What should be suspicious when measuring hCG? We determine hCG with the aim of diagnosing:
pregnancy – the hCG concentration doubles in approximately 48 hours;
extrauterine pregnancy – the hCG concentration rises more slowly, but it still rises;
trophoblast tumor – the hCG concentration also increases;
dead fetus – the hCG concentration decreases.
Thus, in all cases, there is a dynamic change in the hCG concentration (18), which was missing at first in our patient, and later on there was a decrease in concentration, but it was relatively small.
How do we proceed if HAMA are suspected? Many authors have made recommendations on how to avoid an incorrect assessment of hCG levels (23-26). The American College of Obstetricians and Gynecologists, Committee on Gynecologic Practice, has even issued an opinion that addresses this problem (27).
The following paragraphs show the recommended procedure according to (27); we should proceed in the following order. The results of the individual steps are given in parentheses, if the cause of the false positivity of hCG in the blood serum is the presence of heterophilic antibodies.
Measure hCG in urine (the result is negative because the antibodies to mouse proteins do not enter the urine).

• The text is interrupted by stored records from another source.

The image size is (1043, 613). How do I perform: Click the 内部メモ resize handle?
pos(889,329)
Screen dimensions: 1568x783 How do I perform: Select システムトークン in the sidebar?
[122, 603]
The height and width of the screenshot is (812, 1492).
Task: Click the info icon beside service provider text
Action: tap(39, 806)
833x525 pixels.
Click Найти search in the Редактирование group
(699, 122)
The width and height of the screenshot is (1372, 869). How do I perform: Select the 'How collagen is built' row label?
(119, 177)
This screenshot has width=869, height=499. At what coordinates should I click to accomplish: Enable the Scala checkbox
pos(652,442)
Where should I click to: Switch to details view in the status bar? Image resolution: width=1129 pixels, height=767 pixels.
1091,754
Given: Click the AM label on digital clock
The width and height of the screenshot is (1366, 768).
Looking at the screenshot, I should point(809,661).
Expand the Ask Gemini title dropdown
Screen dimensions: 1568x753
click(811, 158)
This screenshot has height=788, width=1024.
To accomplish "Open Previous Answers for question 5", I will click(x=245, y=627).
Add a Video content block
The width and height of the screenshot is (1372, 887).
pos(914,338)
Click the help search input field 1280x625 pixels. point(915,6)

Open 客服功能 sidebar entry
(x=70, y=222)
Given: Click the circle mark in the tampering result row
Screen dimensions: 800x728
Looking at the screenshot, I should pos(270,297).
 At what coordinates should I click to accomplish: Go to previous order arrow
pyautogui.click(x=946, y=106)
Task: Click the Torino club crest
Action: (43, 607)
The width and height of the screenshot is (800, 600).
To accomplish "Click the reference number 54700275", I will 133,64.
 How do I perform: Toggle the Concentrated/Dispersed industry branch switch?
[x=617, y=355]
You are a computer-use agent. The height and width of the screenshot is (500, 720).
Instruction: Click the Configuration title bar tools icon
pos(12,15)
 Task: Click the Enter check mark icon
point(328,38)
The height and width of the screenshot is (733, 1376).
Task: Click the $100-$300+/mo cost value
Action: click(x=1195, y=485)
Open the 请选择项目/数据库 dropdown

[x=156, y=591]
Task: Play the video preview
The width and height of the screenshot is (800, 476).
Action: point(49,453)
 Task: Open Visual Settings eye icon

Try another manufacturer‘s kit that does not use mouse antibodies (the result is negative).
Try to gradually dilute the serum and determine hCG (linearity parallel to dilution is not found, that is, recovery is more than 100%).
Measure serum hCG after preincubation in HBT (the result is negative).
In our patient, the simplest and easily available procedure – the measurement of hCG in the urine – was unfortunately omitted at the very beginning because the possible interference was not taken into account.
Following this procedure, false positivity of hCG due to the presence of heterophilic antibodies can be detected. For this reason, every laboratory should have these blocking tubes available.
One last note on our patient: when she was 36 years old (9 years prior to the current case) she had been hospitalized at an internal medicine clinic for intermittent chest pain and elevated serum cTnI with a suspected acute coronary event. The examinations carried out, including coronary angiography, disproved this suspicion.
As troponin was determined on the Abbott Architect i2000 immunoassay analyser, again with a sandwich technique using mouse antibodies, it could also have been a false positive result caused by heterophilic anti-mouse antibodies as in a similar case described in the literature (28).